**** Dataset content ****

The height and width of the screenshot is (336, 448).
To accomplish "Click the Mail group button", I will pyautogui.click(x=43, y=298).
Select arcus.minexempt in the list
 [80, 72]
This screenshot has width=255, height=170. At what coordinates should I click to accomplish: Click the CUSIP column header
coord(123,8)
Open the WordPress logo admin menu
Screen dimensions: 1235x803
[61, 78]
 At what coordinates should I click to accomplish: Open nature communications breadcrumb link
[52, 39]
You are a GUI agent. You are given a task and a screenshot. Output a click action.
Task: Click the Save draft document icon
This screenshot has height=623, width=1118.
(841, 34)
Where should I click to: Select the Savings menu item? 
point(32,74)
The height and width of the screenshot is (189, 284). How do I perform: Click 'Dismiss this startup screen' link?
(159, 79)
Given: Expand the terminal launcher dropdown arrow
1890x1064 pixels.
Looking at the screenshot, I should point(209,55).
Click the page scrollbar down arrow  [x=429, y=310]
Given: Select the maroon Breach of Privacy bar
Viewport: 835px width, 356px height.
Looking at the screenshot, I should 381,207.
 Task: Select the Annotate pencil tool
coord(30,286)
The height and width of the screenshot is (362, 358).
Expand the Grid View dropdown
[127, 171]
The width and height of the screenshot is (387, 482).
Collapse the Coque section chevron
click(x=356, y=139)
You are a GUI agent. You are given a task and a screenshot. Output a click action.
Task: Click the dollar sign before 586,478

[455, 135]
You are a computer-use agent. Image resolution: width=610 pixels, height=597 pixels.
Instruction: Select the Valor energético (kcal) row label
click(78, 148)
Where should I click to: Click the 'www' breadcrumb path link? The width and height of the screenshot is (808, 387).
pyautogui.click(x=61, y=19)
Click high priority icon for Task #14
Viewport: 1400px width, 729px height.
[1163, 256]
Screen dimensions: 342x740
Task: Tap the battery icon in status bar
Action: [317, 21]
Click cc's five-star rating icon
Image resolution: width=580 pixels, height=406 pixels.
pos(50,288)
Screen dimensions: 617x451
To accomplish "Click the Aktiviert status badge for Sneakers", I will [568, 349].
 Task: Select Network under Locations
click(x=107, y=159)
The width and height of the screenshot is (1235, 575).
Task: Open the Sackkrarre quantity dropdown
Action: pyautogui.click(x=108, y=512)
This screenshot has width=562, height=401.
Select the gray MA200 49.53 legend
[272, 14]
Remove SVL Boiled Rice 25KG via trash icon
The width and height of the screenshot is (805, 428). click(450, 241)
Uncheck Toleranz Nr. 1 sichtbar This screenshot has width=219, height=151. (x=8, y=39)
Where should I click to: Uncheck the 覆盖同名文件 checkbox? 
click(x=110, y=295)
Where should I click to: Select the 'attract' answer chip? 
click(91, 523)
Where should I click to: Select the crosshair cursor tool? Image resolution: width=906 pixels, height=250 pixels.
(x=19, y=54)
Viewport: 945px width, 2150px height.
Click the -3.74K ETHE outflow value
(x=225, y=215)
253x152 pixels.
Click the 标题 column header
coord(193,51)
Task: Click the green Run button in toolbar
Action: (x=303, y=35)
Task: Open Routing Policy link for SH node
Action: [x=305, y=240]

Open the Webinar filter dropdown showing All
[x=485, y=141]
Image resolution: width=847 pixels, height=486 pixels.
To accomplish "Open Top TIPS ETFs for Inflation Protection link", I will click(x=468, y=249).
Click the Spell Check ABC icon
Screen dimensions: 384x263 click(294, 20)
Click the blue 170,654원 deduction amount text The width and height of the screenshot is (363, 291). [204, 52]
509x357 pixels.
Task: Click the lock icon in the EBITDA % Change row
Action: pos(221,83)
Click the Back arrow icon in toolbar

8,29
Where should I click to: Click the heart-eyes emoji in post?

****

◆ Brief ◆
Among the records above, find each line holding "will" and list it.

◆ Answer below ◆
To accomplish "Click the Mail group button", I will pyautogui.click(x=43, y=298).
To accomplish "Click the Aktiviert status badge for Sneakers", I will [568, 349].
To accomplish "Open Top TIPS ETFs for Inflation Protection link", I will click(x=468, y=249).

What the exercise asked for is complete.